**Problem**. Transcribe the entries exactly. Omit the pictures.

**Provided entries**.
Segment Open

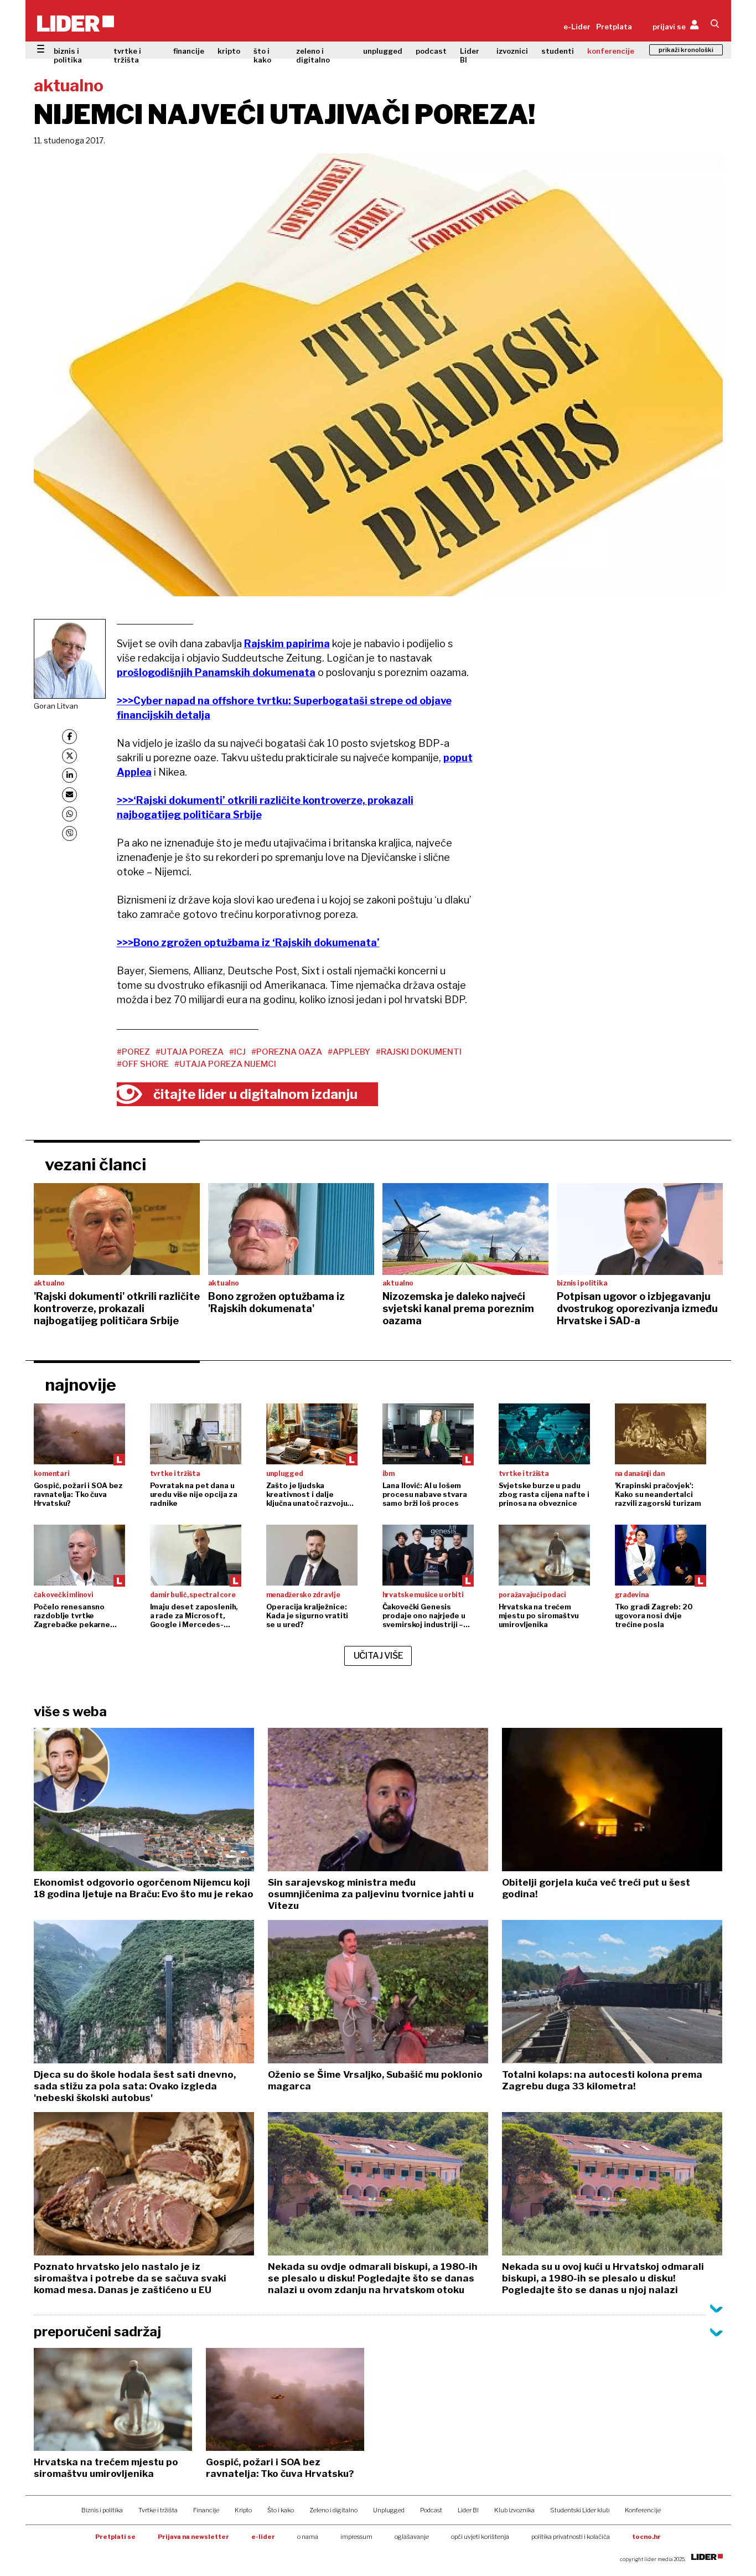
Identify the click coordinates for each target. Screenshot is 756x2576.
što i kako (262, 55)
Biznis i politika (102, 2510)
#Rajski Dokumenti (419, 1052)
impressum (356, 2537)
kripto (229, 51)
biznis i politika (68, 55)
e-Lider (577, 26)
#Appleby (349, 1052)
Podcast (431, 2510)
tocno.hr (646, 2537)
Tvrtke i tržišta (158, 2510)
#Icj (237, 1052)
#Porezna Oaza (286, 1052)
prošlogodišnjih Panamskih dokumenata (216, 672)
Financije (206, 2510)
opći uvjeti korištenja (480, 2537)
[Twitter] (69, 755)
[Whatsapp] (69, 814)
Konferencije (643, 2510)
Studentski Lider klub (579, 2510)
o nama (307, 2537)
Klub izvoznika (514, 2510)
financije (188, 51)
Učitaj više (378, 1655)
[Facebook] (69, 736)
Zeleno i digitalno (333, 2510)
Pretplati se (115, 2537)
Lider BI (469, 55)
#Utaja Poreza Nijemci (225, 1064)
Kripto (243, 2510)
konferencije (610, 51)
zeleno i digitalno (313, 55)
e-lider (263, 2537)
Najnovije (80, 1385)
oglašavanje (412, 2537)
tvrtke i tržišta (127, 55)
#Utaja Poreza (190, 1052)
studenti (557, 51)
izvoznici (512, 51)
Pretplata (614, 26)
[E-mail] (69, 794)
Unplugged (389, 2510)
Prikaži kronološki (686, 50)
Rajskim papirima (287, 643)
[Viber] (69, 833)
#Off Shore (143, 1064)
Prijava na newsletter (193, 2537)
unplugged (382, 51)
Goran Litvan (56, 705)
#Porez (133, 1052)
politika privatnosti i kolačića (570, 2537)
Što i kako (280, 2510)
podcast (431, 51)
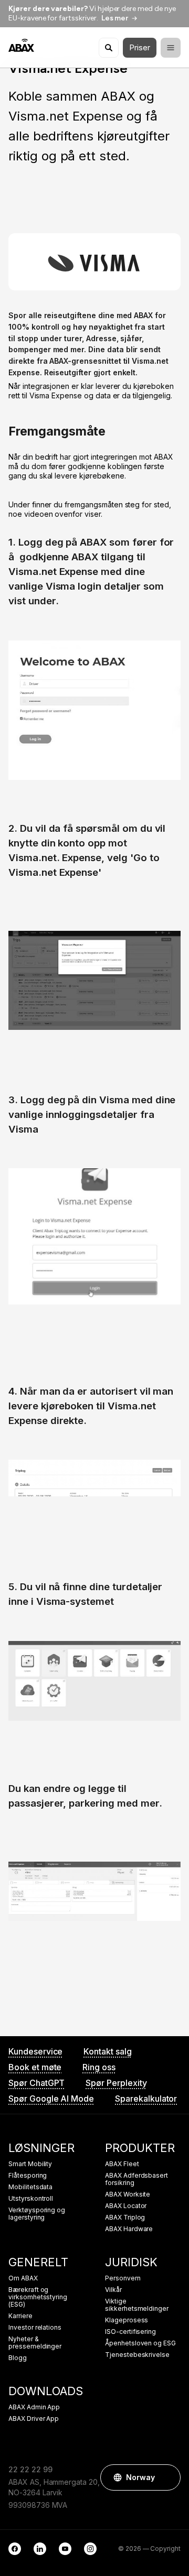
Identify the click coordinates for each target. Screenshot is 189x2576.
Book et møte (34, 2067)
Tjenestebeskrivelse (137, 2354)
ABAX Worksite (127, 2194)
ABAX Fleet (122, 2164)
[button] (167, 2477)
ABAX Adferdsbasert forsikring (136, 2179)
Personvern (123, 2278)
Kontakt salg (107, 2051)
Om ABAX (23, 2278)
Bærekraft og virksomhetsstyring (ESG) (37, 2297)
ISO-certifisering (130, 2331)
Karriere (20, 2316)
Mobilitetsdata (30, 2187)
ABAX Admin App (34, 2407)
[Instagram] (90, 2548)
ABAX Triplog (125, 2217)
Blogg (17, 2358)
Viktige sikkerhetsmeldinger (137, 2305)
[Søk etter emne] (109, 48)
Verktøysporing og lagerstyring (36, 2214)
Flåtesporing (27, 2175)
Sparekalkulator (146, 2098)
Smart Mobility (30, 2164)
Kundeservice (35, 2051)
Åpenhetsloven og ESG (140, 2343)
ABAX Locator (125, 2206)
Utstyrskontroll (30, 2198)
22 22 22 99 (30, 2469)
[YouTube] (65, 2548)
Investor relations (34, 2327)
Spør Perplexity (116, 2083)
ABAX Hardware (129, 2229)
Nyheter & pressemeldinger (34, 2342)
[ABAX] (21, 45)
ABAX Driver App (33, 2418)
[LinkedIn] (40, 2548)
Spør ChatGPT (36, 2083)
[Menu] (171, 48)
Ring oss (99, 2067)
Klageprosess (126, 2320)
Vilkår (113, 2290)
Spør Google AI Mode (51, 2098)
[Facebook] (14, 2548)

Segment Closed

**Answer to this exercise**.
Identify the click coordinates for each target. Screenshot is 756x2576.
što i kako (262, 55)
Biznis i politika (102, 2510)
#Rajski Dokumenti (419, 1052)
impressum (356, 2537)
kripto (229, 51)
biznis i politika (68, 55)
e-Lider (577, 26)
#Appleby (349, 1052)
Podcast (431, 2510)
tocno.hr (646, 2537)
Tvrtke i tržišta (158, 2510)
#Icj (237, 1052)
#Porezna Oaza (286, 1052)
prošlogodišnjih Panamskih dokumenata (216, 672)
Financije (206, 2510)
opći uvjeti korištenja (480, 2537)
[Twitter] (69, 755)
[Whatsapp] (69, 814)
Konferencije (643, 2510)
Studentski Lider klub (579, 2510)
o nama (307, 2537)
Klub izvoznika (514, 2510)
financije (188, 51)
Učitaj više (378, 1655)
[Facebook] (69, 736)
Zeleno i digitalno (333, 2510)
Pretplati se (115, 2537)
Lider BI (469, 55)
#Utaja Poreza Nijemci (225, 1064)
Kripto (243, 2510)
konferencije (610, 51)
zeleno i digitalno (313, 55)
e-lider (263, 2537)
Najnovije (80, 1385)
oglašavanje (412, 2537)
tvrtke i tržišta (127, 55)
#Utaja Poreza (190, 1052)
studenti (557, 51)
izvoznici (512, 51)
Pretplata (614, 26)
[E-mail] (69, 794)
Unplugged (389, 2510)
Prikaži kronološki (686, 50)
Rajskim papirima (287, 643)
[Viber] (69, 833)
#Off Shore (143, 1064)
Prijava na newsletter (193, 2537)
unplugged (382, 51)
Goran Litvan (56, 705)
#Porez (133, 1052)
politika privatnosti i kolačića (570, 2537)
Što i kako (280, 2510)
podcast (431, 51)
Identify the click coordinates for each target. Screenshot is 189x2576.
Book et møte (34, 2067)
Tjenestebeskrivelse (137, 2354)
ABAX Worksite (127, 2194)
ABAX Fleet (122, 2164)
[button] (167, 2477)
ABAX Adferdsbasert forsikring (136, 2179)
Personvern (123, 2278)
Kontakt salg (107, 2051)
Om ABAX (23, 2278)
Bærekraft og virksomhetsstyring (ESG) (37, 2297)
ISO-certifisering (130, 2331)
Karriere (20, 2316)
Mobilitetsdata (30, 2187)
ABAX Admin App (34, 2407)
[Instagram] (90, 2548)
ABAX Triplog (125, 2217)
Blogg (17, 2358)
Viktige sikkerhetsmeldinger (137, 2305)
[Søk etter emne] (109, 48)
Verktøysporing og lagerstyring (36, 2214)
Flåtesporing (27, 2175)
Sparekalkulator (146, 2098)
Smart Mobility (30, 2164)
Kundeservice (35, 2051)
Åpenhetsloven og ESG (140, 2343)
ABAX Locator (125, 2206)
Utstyrskontroll (30, 2198)
22 22 22 99 (30, 2469)
[YouTube] (65, 2548)
Investor relations (34, 2327)
Spør Perplexity (116, 2083)
ABAX Hardware (129, 2229)
Nyheter & pressemeldinger (34, 2342)
[ABAX] (21, 45)
ABAX Driver App (33, 2418)
[LinkedIn] (40, 2548)
Spør ChatGPT (36, 2083)
[Menu] (171, 48)
Ring oss (99, 2067)
Klageprosess (126, 2320)
Vilkår (113, 2290)
Spør Google AI Mode (51, 2098)
[Facebook] (14, 2548)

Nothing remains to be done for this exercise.